A study done by the non-profit Prison Policy Initiative (PPI) demonstrates why it recommends the 25-year-old Prison Litigation Reform Act (PLRA) should be repealed.
The PLRA makes federal civil rights lawsuits filed by prisoners more difficult, according to PPI. It was passed by Congress and signed into law by President Bill Clinton in 1996.
“For two-and-a-half decades, the legislation has created a double standard that limits incarcerated people’s access to the courts at all stages,” the PPI study states. “It requires courts to dismiss civil rights cases from incarcerated people for minor technical reasons before even reaching the case merits, requires incarcerated people to pay filing fees that low-income people on the outside are exempt from, makes it hard to find representation by sharply capping attorney fees, creates high barriers to settlement, and weakens the ability of courts to order changes to prison and jail policies.”
According to the PPI study, “the PLRA hinders court access for incarcerated people who are trying to file civil cases—which tend to be mostly civil rights cases.
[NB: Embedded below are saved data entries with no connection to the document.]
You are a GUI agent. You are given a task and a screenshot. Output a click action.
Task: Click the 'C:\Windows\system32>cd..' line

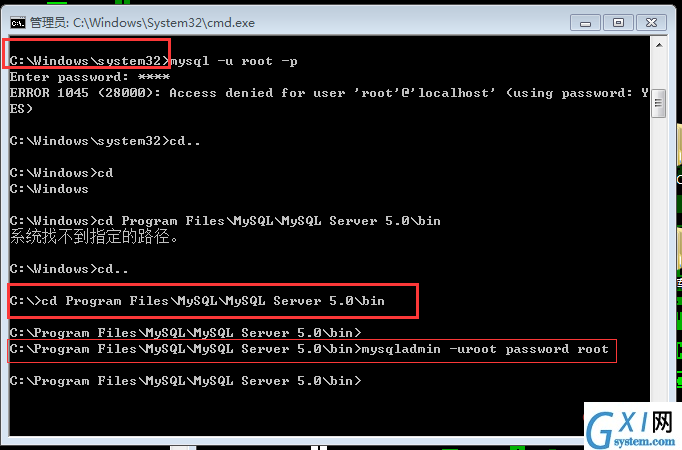(105, 141)
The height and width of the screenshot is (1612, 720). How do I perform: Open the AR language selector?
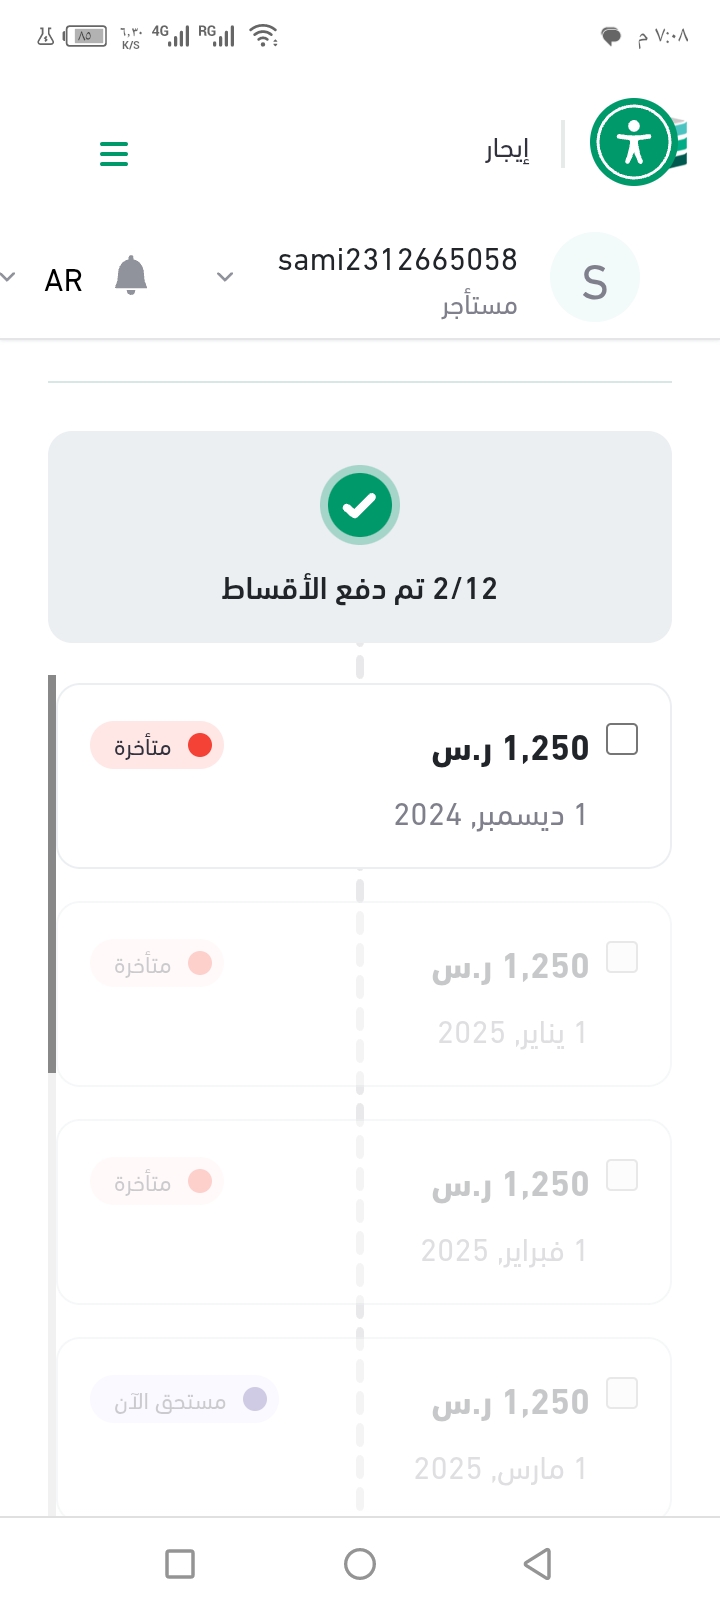click(x=63, y=281)
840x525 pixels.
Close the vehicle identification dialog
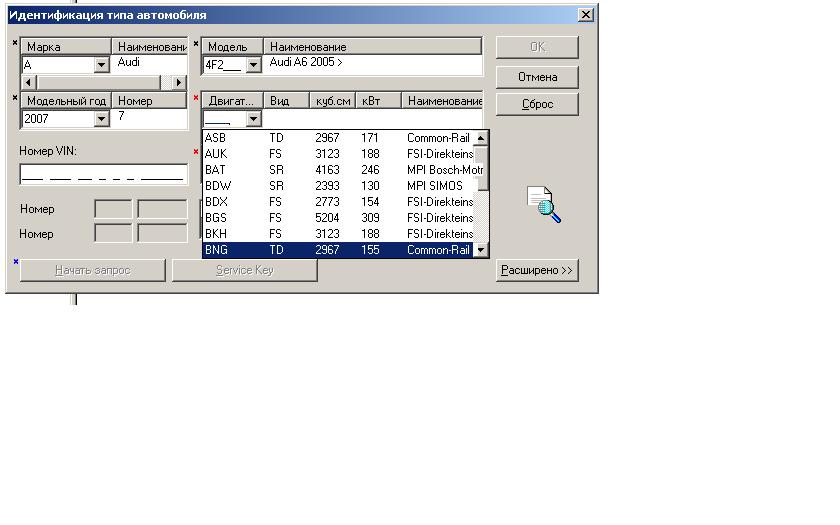click(586, 15)
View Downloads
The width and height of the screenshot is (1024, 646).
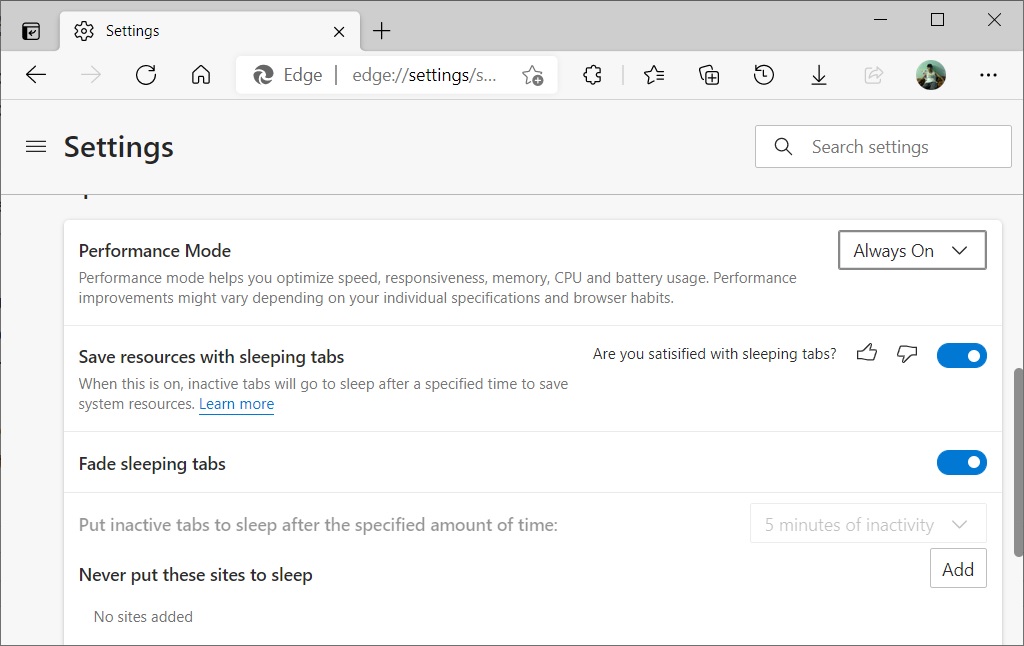[x=819, y=74]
It does this by making these cases harder to bring, harder to win, and harder to settle.”
Examples of these difficulties are rules such as “exhaustion,” which requires prisoners to navigate through a jail or prison’s administrative grievance procedures, prior to filing a lawsuit in court. Prisoners in California must exhaust administrative remedies using an Inmate/Parolee Appeal (CDCR Form 602).
“Working through these administrative processes can be complicated, require meeting difficult deadlines, and often prove fruitless,” PPI stated.
In March 2020, the California Department of Corrections and Rehabilitation filed an “emergency Notice of Change to Regulations” on appeals as the COVID-19 pandemic began spreading. The Office of Administrative Law approved the emergency filing in June of that year, which changed, renumbered, and repealed regulations. No known published copy of the new regulations has been distributed to prisoners at San Quentin.
There is also, for example, the Three Strikes Rule for indigent inmates, which according to PPI states in part, “…after filing three claims that a judge decides are frivolous, malicious, or do not state a proper claim, incarcerated plaintiffs can be required to pay fees upfront with few exceptions.”
The study also cited reasons why prisoners’ cases are hard to win under the PLRA. For example, under the physical injury requirement, “Incarcerated people are allowed to sue over unlawfully inflicted physical injury, but the PLRA restricts the remedies available in cases where people are alleging only mental or emotional harm.”
The PLRA also undermines settlements because it limits a court’s ability to enforce the terms of some settlement agreements, according to PPI. The law also discourages skilled lawyers from representing plaintiffs in civil rights cases because “It caps recoverable attorneys’ fees at a below-market rate…”
The study makes known that when supporters of the law discussed it, there were claims of too many prisoners who filed “frivolous” lawsuits. However, according to PPI, “incarcerated people are not particularly litigious.” Instead, it detailed how people in carceral environments face regularly “harsh, discriminatory, and unlawful conditions of confinement.” And because of their mistreatment, they seek redress from the courts, which has been limited under the PLRA so violations do not fall under public scrutiny.
“Vexatious Litigant” is how some inmates can be defined in California, according to the Definitions in the California Code of Regulations, Title 15. It is the longest description in the codified regulation.
“The PLRA should be repealed,” the PPI study states. “It was bad policy in the 1990s — an era full of unfair, punitive, and racist criminal justice laws — and allowing it to continue today is even worse policy.”
The PPI study revealed that civil rights litigation in federal court dropped immediately after the PLRA was passed. But more importantly, when the law was passed, such lawsuits were already falling from their peak in the late 1970s.
“It is time for Congress to repeal the Prison Litigation Reform Act,” PPI recommended. “Incarcerated people do not lose all of their rights at the prison or jail door. Yet all too often, their basic freedoms are violated inside these massive and expensive public institutions, which operate largely outside of public view and with little oversight.”
PPI is a non-partisan organization founded in 2001. Its undertaking is to expose “the broader harm of mass criminalization and spark advocacy campaigns to create a more just society.” Its reports bring attention to the unfamiliar effects of mass incarceration.